The breakup and melting are exactly what you’d expect under these conditions, but the details of the process still interest glaciologists because the melt and breakup of icebergs may shed light on what will happen to Antarctic ice shelves as climate warming continues. Besides the normal phenomenon of iceberg calving, ice shelves that drift to warm climates can mimic one of the most dramatic things ice shelves can do: rapidly disintegrate.
The Larsen Ice Shelf lies on the eastern side of the northernmost tip of the Antarctic Peninsula. In January 1995, 1,500 square kilometers of this shelf suddenly disintegrated. Seven years later, the Larsen Ice Shelf lost another 3,250 square kilometers of ice. Parts of the Wilkins Ice Shelf also disintegrated, in 1998 and in 2008.
The recent northward journey of Iceberg B-15J has provided the perfect opportunity to study the break-up process in detail.

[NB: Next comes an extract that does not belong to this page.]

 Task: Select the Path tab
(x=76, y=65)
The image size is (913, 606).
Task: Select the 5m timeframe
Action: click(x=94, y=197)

Because the Moderate Resolution Imaging Spectroradiometer (MODIS) on NASA’s Aqua and Terra satellites sees every place on Earth at least once a day, MODIS proved crucial in tracking the iceberg’s movements in the vast southern ocean. After locating the iceberg fragments via MODIS imagery, staff at the National Snow and Ice Data Center (NSIDC) provided coordinates to a group of collaborators on the Formosat-2 team in Taiwan. Formosat-2 is in a special orbit, and has a highly manuverable satellite platform, enabling it to acquire a one-meter resolution image of anywhere on Earth, once each day. High-resolution imagery from Formosat-2 enables researchers to observe the details of breakup, as if a microscope had been aimed at the icebergs from space.
Warm ocean water doesn’t simply melt icebergs; the water exerts physical force on the ice, reshaping it in complicated ways. Ted Scambos of NSIDC, Douglas MacAyeal of the University of Chicago, and Cheng-Chien Liu of the National Cheng-Kung University in Taiwan have observed in the Formosat imagery evidence of three general processes of iceberg disintegration.

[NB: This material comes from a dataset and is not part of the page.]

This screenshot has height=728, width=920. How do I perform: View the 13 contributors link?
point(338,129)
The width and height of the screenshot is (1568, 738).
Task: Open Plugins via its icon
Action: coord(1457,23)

The first process can be described as ice waterline erosion. Heated by the Sun, warm water at the ocean surface preferentially melts away ice near the waterline, and waves lapping against the iceberg accelerate ice removal. Once significant amounts of ice have been removed from the iceberg at the waterline, the buoyant force of the water pushes parts of the iceberg up from below. As the water undercuts the iceberg edge, the upper parts of the berg fall into the sea. This eventually causes the iceberg to split from below, and break off at the edge. The process begins again on the freshly exposed vertical face.
The newly calved portion of the iceberg can present a strange appearance to the satellite sensor, with part of the ice looking like a deep trough.

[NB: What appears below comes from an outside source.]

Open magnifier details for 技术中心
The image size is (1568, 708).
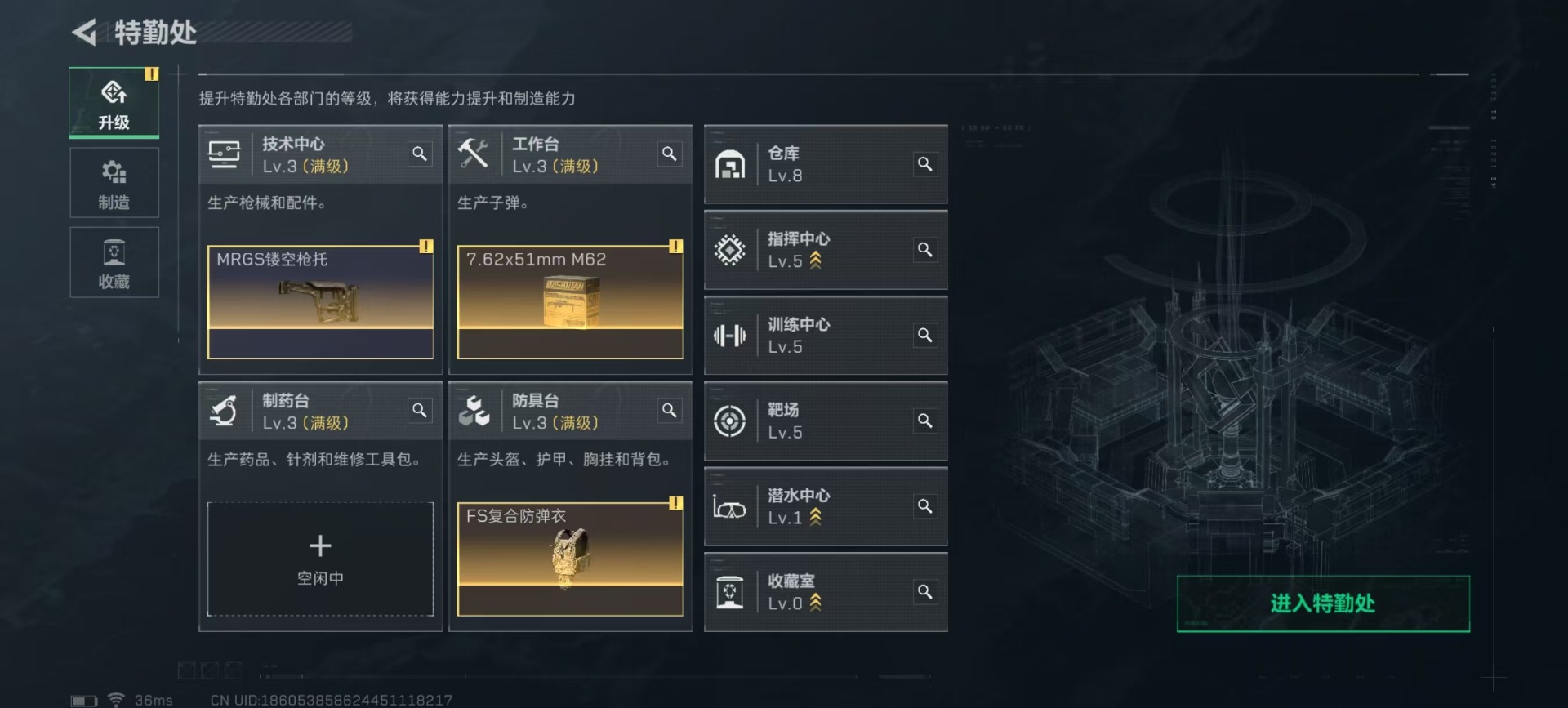[420, 154]
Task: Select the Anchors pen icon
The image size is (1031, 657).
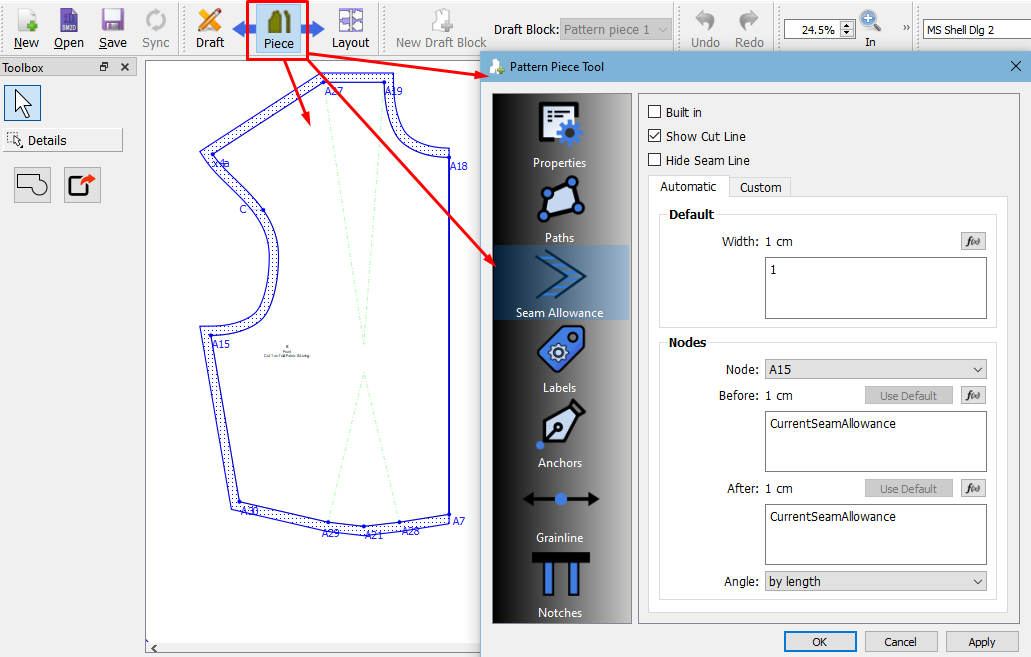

Another process (which may occur at the same time as edge erosion) involves melting and surface cracking. This cracking can arise from stresses that come from floating and flexing that occurs from waves in the open ocean. In a floating iceberg, the buoyant force of the water squeezes the sides of iceberg, causing the ice to arch up a little on top, potentially causing fractures on the ice surface. The cracks usually don’t penetrate deep into the berg, but if the iceberg has migrated into warm conditions, melt water can flow into those fractures, deepening them, and eventually slicing off pieces of ice. Several of the icebergs calved from B-15J showed meltwater flooding their surfaces. This is thought to be a key step in the disintegration process.
Cracks are evident in this iceberg remnant of B-15J.
Although tiny compared to the original, Connecticut-sized iceberg from 12 years earlier, the iceberg fragments observed in December 2011 and January 2012 were still sizable, and when pieces of them calve off, they can make big waves. If those waves slam into nearby icebergs, those icebergs might also calve big pieces, making more big waves. The tendency to calve is enhanced by meltwater-filled fractures. Thus, the initial calving can lead to a runaway process where calving leads to waves that create more calvings on other icebergs (or, in the case of a warming ice sheet, other parts of the ice shelf). Dr. MacAyeal has likened this runaway situation to a mosh pit at a rock concert.
In observing the fragments of Iceberg B-15J, Formosat did not capture icebergs close enough to each other to create a mosh-pit phenomenon. But the sensor did capture calving icebergs and tsunami-like waves.
Graphics by Michon Scott and Ted Scambos, NSIDC. Formosat-2 images provided by Dr. Cheng-Chien Liu, National Cheng-Kung University, and Dr. An-Ming Wu, National Space Organization, of Taiwan. Formosat-2 images acquired December 18, 2011 through January 5, 2012.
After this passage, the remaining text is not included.